Homo Ludens (the Playing Man) is a remarkable account of the societal and global pervasiveness of gaming by noted medievalists and cultural theorist Johan Huizinga, written back in 1938, asserting that things like Mafia Wars are necessary (though not sufficient) conditions to our cultural evolution. Chess is neither an Indian nor a Persian game but rather a global one. Similarly, Zynga has vaulted onto the world stage with a portfolio of social games which the company “localizes” for universal adoption. And since Facebook, everyone’s main artery of social media reach, is now available in: Afrikaans, Albanian, Arabic, Azeri, Basque, Bengali, Bosnian, Bulgarian, Catalan, Chinese, Croatian, Czech, Danish, Dutch, English, Esperanto, Estonian, Faroese, Filipino, Finnish, French, Galician, Georgian, German, Greek, Hebrew, Hindi, Hungarian, Icelandic, Indonesian, Irish, Italian, Japanese, Korean, Latin, Latvian Lithuanian, Macedonian, Malay, Malayalam, Maltese, Nepali, Norwegian, Polish, Portuguese, Persian, Punjabi, Romanian, Russian, Serbian, Slovak, Slovene, Spanish, Swahili, Swedish, Tamil, Telugu, Thai, Turkish, Ukrainian, Vietnamese, and Welsh, Zynga and other gaming companies have their hands full with localization work.

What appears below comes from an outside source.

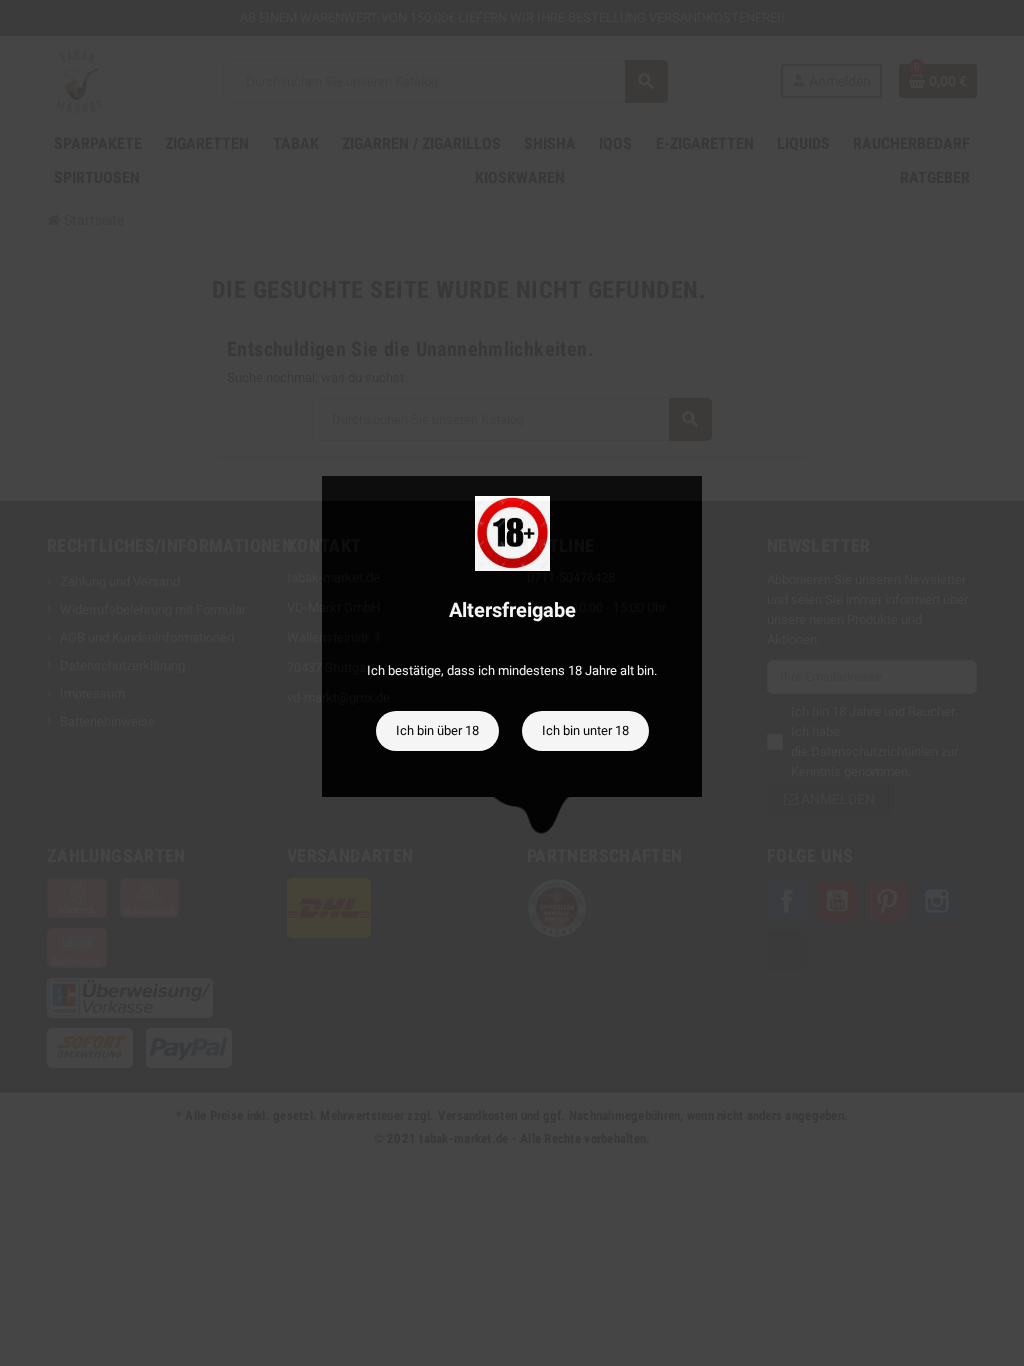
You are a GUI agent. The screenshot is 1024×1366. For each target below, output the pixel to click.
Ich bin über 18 (437, 730)
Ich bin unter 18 (585, 730)
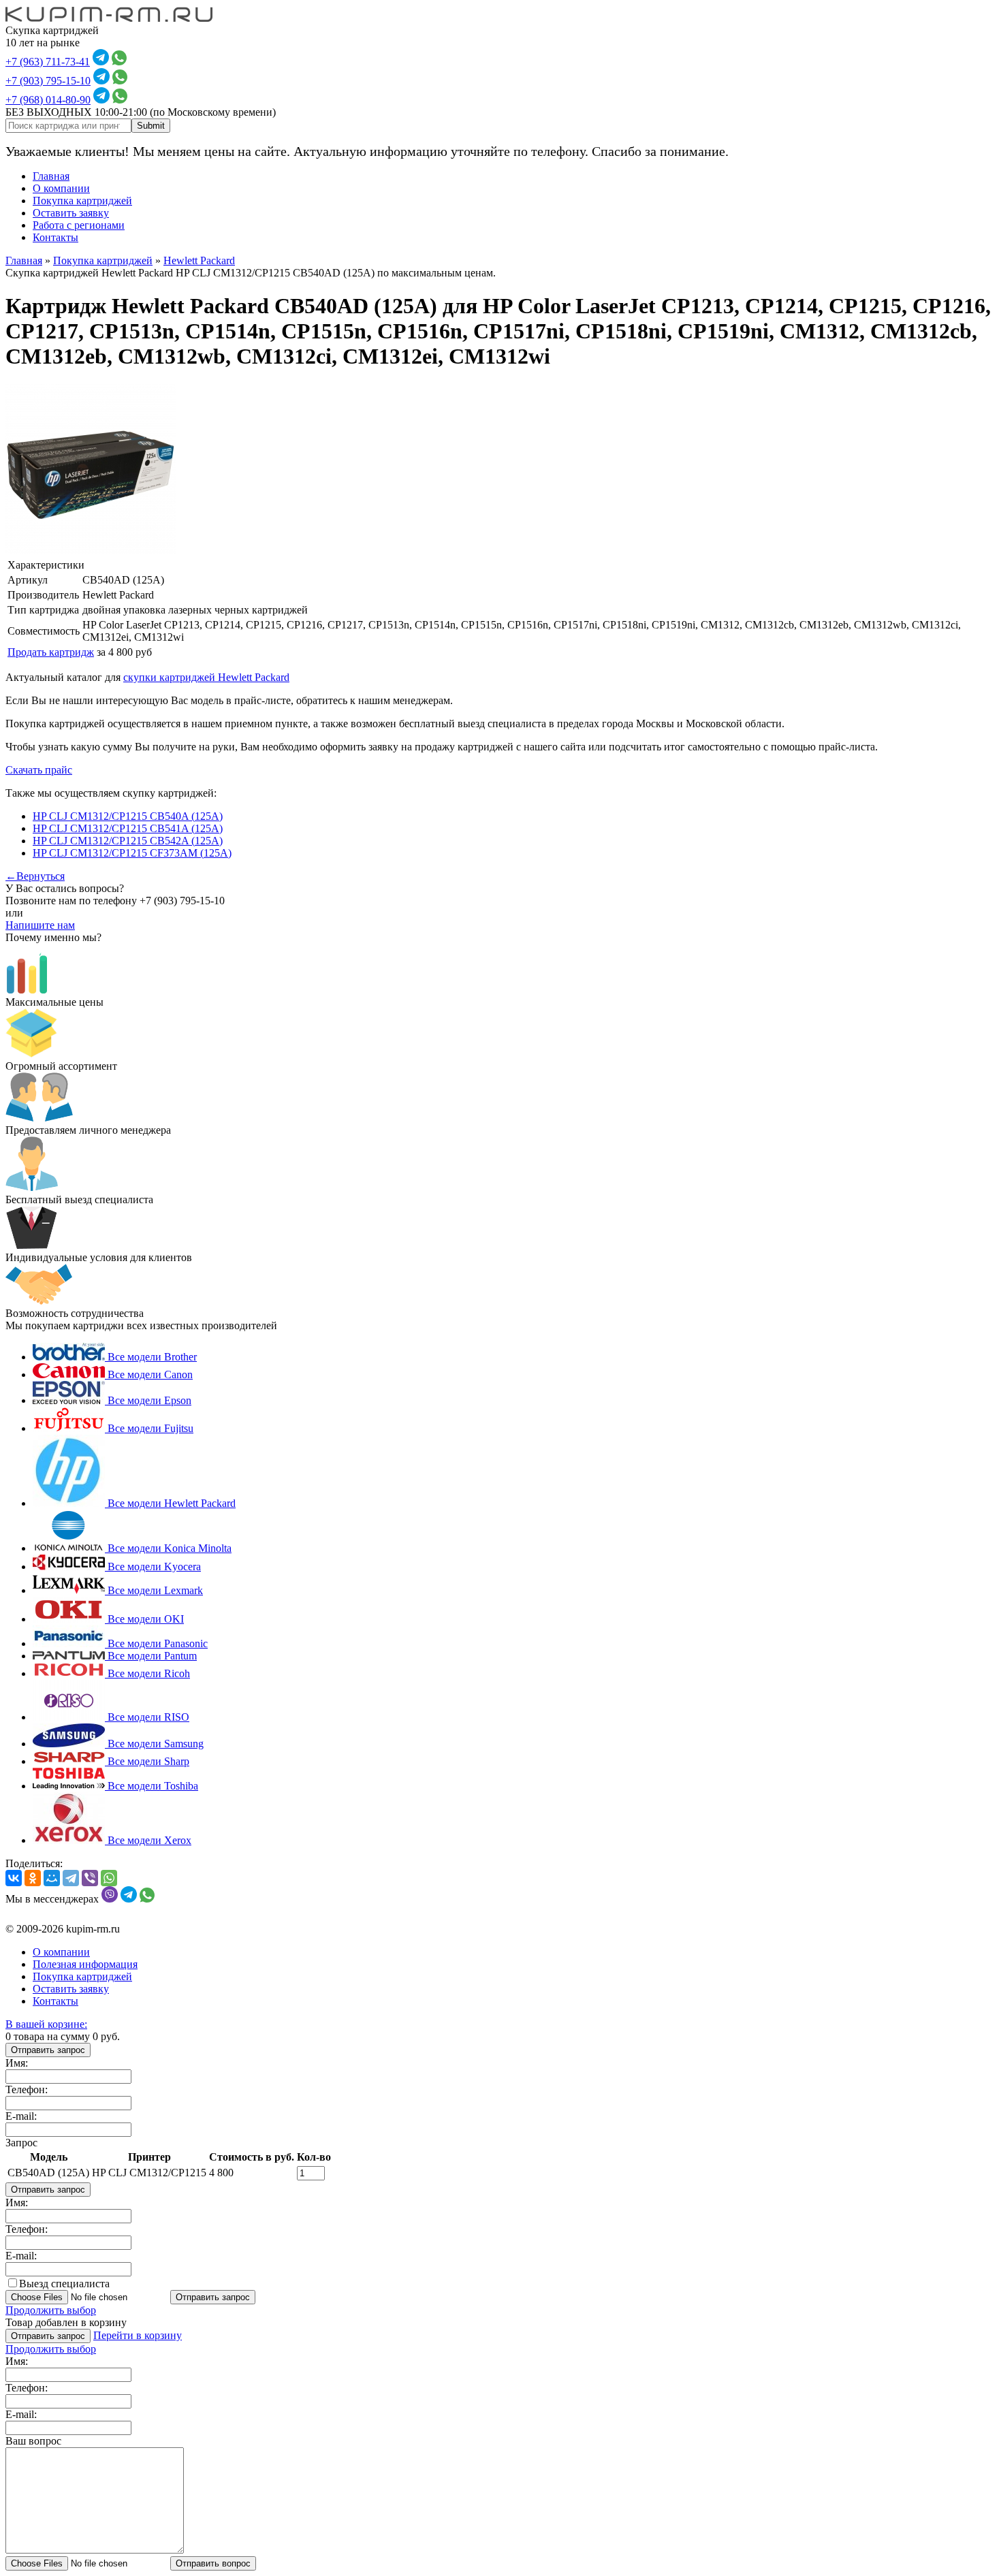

Localization is about a lot more than translating the language-of-origin (mostly English) to the language-of-destination. It requires an understanding of (and really a passion for) the game to be localized, a sound familiarity with the destination culture, and above all some storytelling ability (yes, as in “once upon a time,” “boy meets girl at a dance,” character, dialogue, plot, and story arc). What’s compelling about games like Mafia Wars is that you enter an online fantasy world together with your friends as willing participants in the suspension of disbelief, and even the slightest disruption at the game level such as a botched translation will ruin the effect of the immersion. I’m not sure Salvatore “Big Pussy” Bonpensiero would be buying his knuckle rings at “A store for murder tools of all kinds” but rather at “A store selling weapons of all kinds.” Or, in another example of localization gone awry (though mind you, not at Zynga which does an excellent job localizing their games!), players would surely raise a brow at the “Prick of death,” thinking that they just acquired in that charming aforementioned store an instrument called the “Spike of death.”

The subtlety with which a narrative must be translated to reach the player on an emotional basis far exceeds the minimum level of linguistic competency. To achieve success in game localization I recommend splitting the process into translation, adding contextual meaning, quality assurance of language and meaning, as well as having regular and collaborative “check-ins” with the game publisher. Since speed-to-market and cost control are close second and third considerations right after player delight, game creators should look at a distributed team configuration with broad access to diverse talent in all their target destination countries in addition to tight workflow control to optimize turnaround. In fact, multi-country localization at breakneck-speed is a perfect application for remote staff augmentation. With access to multiple offshore talent pools and a tight communication link between onshore and offshore teams, social gaming firms can be on their way to pan-planetary domination with remote staffing as a high-quality, low-cost, and variable-expense solution.